Please acess the follow link and download "The latest beta driver".

http://www.realtek.com.tw/downloads/dlac97-2.aspx?lineid=5&famid=12&series=8&Software=True

I solved my problem with this driver.


----------



## Digitalfiend

I just bought a new system for my wife:

Antec SX635BII w/350W, ASUS P4P800E/P4-3.0E GHz/Corsair 512MB/Seagate 160GB SATA w/NCQ/ATI 9800Pro.

She is experiencing the exact same problem with her sound. Some games are perfectly fine while others seem to cut out randomly. Anytime I plug the speakers into the ports a dialog box pops up with an error "EAccessViolation". 

In my opinion it isn't a heat/temperature problem or a conflict with the video card. If anything I have a feeling it might be an I/O addressing issue / conflict with something else on the board and/or a faulty driver. Getting an EAccessViolation, specifically in a driver, is usually caused by a pointer/memory access error. It is almost as if the driver is having problems accessing the device. Does the RealTek ACL850 unit have its own built in memory buffer (onchip) or does it use your RAM?

The strange part is how it seems so random. My wife was just playing the Sims 2 and her sound cut out after 20 minutes. She's been playing Rollercoaster Tycoon 3 for about 1 1/2 hrs now (which previously lost sound after 5 minutes) and no sound loss. 

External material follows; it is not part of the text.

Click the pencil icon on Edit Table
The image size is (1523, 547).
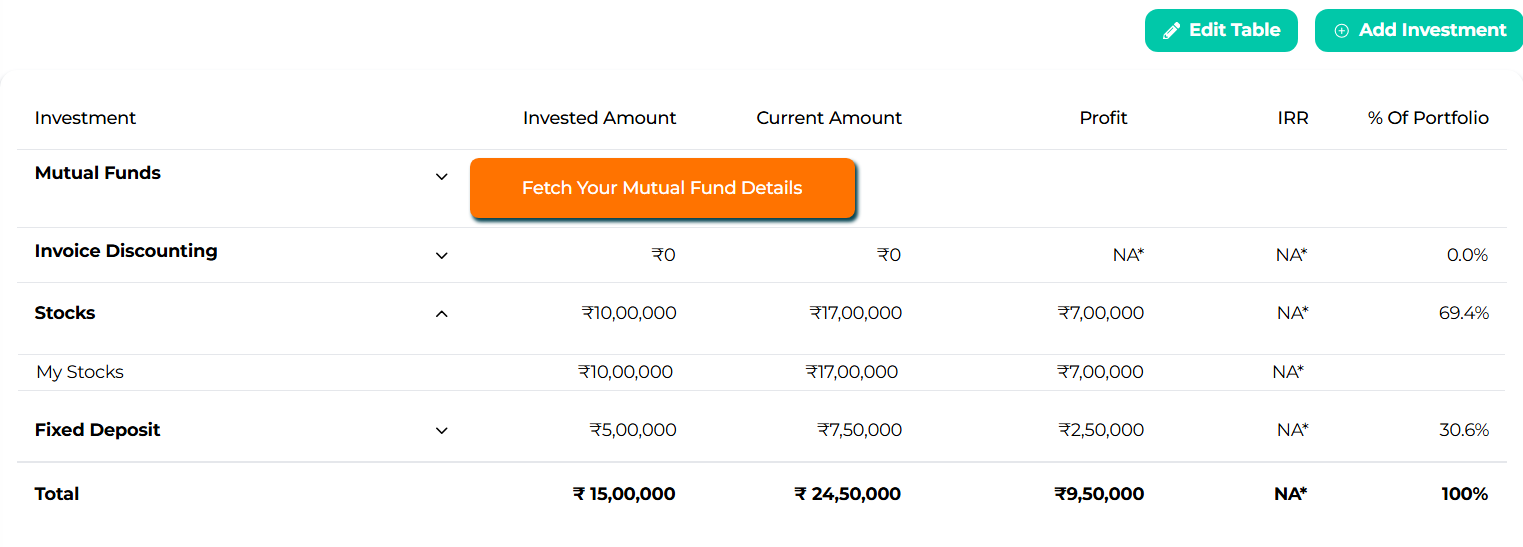coord(1172,31)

I'm going to try the driver posted above (not sure if it will work) and if it doesn't, I'm just going to pop the old SB Live 5.1 in there. 

Personally, I've never trusted onboard audio.

P.S. She just stopped playing and the computer has been on for about 4 hours now.

CPU temp = 48C
Mobo = 31C

Two fans (not including the PS fan.)

Since she restarted it two hours ago, the sound hasn't died out. 

P.S. My system has been on for 10 hours now:

CPU temp = 37C (p4p800 deluxe w/P4 3.0C)
Mobo = 30C

Antec Plus1080AMG 430w PS, 5 fans. 

I really don't think it is a heat issue. Also 480w-580w is OVERKILL for any system short of a major workstation/server (even then that's pretty high.)


----------



## Digitalfiend

So far the drivers posted above seem to do the trick.
http://www.realtek.com.tw/downloads/dlac97-2.aspx?lineid=5&famid=12&series=8&Software=True

The AvRack no longer gives me an "EAccessViolation" when I plug in the speakers. So far so good.


----------



## Digitalfiend

UPDATE:

So far 8 hours and her sound has been working perfectly. Seems like these new drivers did the trick.


----------



## Gilles_NL

I bought my 4p4800 - e de luxe card about 6 months ago. I had the sound stop problem and it drove me crazy. Sometimes after 20 seconds the sound would stop. 

I first tried new drivers and ended up installing XP again on my computer, thinking that there may be a conflict somewhere. I finally convinced the shop that the problem was the onboard chip and the shop replaced the motherboard with a new one. This helped, but sometimes the sound would still stop after a few hours of gaming. 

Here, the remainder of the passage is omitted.